On Mon, 10 Apr 2017 19:35:24 +0400 meejah meejah@meejah.ca wrote:
Obviously as per my other post I agree with fragmented / limited views given to "real" applications of the control-port. However, personally I don't see the point of implementing this in 'tor' itself -- existing control-port filters are "fairly" limited code, typically in "safer than C" languages anyway. So then you have the situation where there's a single trusted application (the filter) conencted to the Tor control-port.
I agree with this, because it's basically required to do certain things, and for certain adversarial models.
Ultimately, it would probably be best if there was "a" robust control-port filter that shipped as part of a Tor release. So if that means "must implement it in C inside Tor" I guess so be it.
I moderately disagree with this. It's not clear to me if a one size fit's all solution (that supports all "first class platforms" and use cases) would be easy to develop initially, and it will take continuous love and care to support everything that people want to do.

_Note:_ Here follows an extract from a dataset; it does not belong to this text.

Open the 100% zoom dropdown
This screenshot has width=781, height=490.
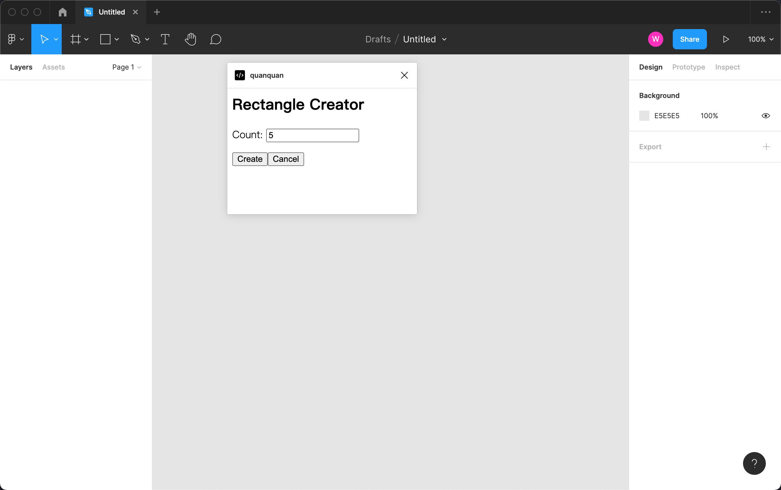pyautogui.click(x=760, y=39)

By "first class" platforms in this context (since it's more client facing) I'll start off with "Whatever Tor Browser happens to be packaged for" as a first pass narrow definition.
Even if this was shipped, I'm trying to keep the external dependencies required for correct sandbox functionality to a minimum, and something that's part of the bundle it downloads/auto updates doesn't feel great to me.
Maybe this would be a good target for "experiment with Rust" if anyone's excited about writing control-port code in Rust...?
I disagree with this, but since it'll never be used by the sandbox, my disagreement shouldn't stop anyone.